By Neil Trainis
The General Pharmaceutical Council will trial a new system aimed at ensuring its regulation is fair and unhindered by unconscious bias by removing all references relating to personal characteristics such as race and ethnicity in documents handed to its investigating committee.
The pilot comes in the wake of concerns over the number of registrants from black and minority ethnic backgrounds who have appeared before fitness-to-practise hearings, not only in pharmacy, but in other health professions in recent years.
Between January 1, 2016 and December 31 2018, 200 pharmacists were suspended or removed from the GPhC register, 47 per cent of whom were from a BAME background.
According to the General Medical Council, complaints were made against 1.1 per cent of BAME doctors by their employers compared with 0.5 per cent of white doctors between 2012 and 2017.

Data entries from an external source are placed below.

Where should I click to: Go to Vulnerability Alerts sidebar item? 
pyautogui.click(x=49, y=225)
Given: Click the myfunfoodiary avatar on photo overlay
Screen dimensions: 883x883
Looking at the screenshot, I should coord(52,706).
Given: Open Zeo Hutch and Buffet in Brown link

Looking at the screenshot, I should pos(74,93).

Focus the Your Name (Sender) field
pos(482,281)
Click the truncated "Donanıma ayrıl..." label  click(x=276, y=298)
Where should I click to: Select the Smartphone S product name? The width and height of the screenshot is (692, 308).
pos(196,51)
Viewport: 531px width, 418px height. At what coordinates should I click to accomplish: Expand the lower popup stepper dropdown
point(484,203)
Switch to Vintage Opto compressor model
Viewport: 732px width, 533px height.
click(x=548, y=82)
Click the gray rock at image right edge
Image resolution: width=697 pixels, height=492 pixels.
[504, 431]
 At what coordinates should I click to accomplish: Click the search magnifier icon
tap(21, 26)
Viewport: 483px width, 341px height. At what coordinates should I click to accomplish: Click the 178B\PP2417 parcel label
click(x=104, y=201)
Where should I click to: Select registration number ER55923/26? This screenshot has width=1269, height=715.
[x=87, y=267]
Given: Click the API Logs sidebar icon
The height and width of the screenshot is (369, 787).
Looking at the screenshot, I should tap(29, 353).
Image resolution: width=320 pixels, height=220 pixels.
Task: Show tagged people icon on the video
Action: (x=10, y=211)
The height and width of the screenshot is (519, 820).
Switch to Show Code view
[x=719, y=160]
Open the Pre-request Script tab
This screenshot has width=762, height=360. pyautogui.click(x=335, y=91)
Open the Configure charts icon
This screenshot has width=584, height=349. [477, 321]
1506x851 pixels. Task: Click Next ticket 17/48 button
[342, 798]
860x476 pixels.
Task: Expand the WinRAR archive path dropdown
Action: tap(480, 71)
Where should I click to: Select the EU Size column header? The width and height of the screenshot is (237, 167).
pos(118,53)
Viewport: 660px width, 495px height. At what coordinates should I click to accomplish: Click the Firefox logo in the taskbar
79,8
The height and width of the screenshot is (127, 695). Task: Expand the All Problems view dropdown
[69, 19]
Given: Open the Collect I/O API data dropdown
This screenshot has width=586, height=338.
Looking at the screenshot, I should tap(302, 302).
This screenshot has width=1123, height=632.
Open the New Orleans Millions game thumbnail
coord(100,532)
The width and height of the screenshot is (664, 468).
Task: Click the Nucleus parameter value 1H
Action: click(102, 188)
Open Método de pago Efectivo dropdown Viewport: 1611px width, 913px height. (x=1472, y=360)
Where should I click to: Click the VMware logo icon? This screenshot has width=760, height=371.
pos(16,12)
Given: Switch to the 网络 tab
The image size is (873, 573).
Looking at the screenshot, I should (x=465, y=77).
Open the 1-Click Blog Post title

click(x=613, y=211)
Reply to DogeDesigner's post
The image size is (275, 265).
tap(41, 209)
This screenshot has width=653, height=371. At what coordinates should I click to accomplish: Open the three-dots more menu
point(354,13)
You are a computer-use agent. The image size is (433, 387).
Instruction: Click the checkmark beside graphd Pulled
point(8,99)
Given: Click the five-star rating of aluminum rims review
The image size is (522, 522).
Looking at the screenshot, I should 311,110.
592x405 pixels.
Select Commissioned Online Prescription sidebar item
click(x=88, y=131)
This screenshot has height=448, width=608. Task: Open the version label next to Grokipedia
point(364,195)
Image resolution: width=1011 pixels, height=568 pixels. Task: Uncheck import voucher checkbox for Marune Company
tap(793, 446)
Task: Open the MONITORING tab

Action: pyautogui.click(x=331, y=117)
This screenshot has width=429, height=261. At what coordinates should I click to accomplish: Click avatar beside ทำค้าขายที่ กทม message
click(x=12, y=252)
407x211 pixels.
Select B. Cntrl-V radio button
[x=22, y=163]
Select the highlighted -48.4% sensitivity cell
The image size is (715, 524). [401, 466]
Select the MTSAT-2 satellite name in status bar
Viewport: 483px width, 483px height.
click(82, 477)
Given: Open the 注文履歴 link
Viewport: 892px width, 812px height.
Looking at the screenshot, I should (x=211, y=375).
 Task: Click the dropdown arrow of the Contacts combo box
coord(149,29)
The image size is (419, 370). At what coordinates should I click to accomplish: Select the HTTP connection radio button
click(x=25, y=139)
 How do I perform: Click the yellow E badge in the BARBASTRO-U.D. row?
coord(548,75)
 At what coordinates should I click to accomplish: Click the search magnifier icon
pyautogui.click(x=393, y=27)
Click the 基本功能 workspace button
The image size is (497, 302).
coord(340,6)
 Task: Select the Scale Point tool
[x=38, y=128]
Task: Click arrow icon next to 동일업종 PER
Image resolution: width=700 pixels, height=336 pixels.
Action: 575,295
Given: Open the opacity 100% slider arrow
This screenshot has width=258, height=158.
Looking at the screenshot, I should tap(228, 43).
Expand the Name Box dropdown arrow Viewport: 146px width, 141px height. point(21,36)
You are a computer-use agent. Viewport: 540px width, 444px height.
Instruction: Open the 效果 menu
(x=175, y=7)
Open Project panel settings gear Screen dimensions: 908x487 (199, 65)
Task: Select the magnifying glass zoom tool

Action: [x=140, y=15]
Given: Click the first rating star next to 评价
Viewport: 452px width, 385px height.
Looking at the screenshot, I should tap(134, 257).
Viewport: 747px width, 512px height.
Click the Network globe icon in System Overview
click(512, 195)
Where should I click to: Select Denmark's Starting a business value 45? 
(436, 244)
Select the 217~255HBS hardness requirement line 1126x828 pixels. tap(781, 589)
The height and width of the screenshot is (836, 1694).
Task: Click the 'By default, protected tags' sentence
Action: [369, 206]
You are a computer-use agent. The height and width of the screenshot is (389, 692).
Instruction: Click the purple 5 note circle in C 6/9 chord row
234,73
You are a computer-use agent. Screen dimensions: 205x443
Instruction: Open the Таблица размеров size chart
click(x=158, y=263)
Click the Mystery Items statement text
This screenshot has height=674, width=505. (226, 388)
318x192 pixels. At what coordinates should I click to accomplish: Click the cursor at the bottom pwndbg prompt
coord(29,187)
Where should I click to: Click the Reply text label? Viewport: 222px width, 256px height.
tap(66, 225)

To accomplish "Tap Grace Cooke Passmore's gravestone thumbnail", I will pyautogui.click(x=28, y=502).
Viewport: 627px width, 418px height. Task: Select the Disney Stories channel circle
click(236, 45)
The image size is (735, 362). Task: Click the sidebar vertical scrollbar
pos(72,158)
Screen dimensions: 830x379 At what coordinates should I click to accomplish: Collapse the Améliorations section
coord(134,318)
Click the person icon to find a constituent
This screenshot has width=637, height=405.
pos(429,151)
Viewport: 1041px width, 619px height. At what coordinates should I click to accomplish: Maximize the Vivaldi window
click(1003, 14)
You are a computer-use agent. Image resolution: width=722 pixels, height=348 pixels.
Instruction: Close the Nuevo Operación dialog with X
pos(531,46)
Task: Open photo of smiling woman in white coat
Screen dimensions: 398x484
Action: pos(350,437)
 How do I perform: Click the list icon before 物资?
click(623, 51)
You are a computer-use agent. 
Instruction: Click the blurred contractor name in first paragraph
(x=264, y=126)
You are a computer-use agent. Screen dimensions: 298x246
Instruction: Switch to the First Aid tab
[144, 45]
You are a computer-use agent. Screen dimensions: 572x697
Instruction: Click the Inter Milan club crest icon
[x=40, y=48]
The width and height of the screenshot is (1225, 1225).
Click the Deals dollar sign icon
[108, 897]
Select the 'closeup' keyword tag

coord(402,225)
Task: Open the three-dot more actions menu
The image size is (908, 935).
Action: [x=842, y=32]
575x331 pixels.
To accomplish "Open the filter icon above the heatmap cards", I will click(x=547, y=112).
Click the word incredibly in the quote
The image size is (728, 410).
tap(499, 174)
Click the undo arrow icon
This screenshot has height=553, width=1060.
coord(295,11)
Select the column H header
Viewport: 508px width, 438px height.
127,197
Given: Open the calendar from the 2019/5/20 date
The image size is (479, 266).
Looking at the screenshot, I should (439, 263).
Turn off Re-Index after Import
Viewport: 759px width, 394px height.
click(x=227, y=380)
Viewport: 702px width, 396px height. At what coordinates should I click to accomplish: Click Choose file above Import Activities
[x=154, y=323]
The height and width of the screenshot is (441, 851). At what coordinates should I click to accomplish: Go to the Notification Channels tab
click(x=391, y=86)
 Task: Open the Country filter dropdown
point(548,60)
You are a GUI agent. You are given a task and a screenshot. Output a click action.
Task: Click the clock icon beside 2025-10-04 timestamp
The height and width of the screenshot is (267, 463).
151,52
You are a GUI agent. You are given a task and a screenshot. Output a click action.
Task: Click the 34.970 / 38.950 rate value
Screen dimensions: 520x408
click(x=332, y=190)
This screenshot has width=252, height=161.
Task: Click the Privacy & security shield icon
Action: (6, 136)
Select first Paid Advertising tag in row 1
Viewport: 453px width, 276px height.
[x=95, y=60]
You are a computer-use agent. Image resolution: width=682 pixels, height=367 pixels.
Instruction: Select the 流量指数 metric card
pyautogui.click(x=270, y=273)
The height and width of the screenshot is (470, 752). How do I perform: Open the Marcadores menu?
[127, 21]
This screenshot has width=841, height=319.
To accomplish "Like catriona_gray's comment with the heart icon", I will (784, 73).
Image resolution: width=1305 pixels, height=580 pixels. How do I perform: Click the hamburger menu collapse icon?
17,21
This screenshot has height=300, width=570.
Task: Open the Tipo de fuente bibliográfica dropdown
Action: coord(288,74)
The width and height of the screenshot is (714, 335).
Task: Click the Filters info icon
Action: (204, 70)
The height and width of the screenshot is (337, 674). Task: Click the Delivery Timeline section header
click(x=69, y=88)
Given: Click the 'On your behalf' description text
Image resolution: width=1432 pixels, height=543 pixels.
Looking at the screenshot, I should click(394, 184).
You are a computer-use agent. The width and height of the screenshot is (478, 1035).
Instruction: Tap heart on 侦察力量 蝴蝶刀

The GPhC told Independent Community Pharmacist it hopes its pilot, which will run from September until March next year, will “minimise unconscious bias in decision-makers by redacting any references to personal characteristics like race and ethnicity” from documents provided to its investigating committee.
A GPhC spokesperson told ICP: “There have been many reports that the BAME community have been over-represented at fitness-to-practise proceedings by health regulators for many years.
“At the General Pharmaceutical Council, the adjudication services team has committed to delivering a project to scope unbiased investigating committee decisions along with help from the equality, diversity and inclusion team.
“This project will be part of a broader approach aimed at delivering effective, consistent and fair pharmacy regulation.”
The Royal Pharmaceutical Society welcomed the pilot. RPS inclusion and belonging lead Amandeep Doll said it was “a step in the right direction to address systemic racism and create a fairer and more consistent approach to regulation of the profession".
“It will help address the biases that can occur amongst panel members and have an impact on the long-term over-representation of BAME pharmacists in fitness to practise investigations,” she said.
“A survey of the profession which informed our inclusion and diversity strategy identifies race as a barrier to working in pharmacy and an area where more support is needed.
“Effective regulation is essential and it’s good to see the GPhC addressing the importance of bias in this pilot.”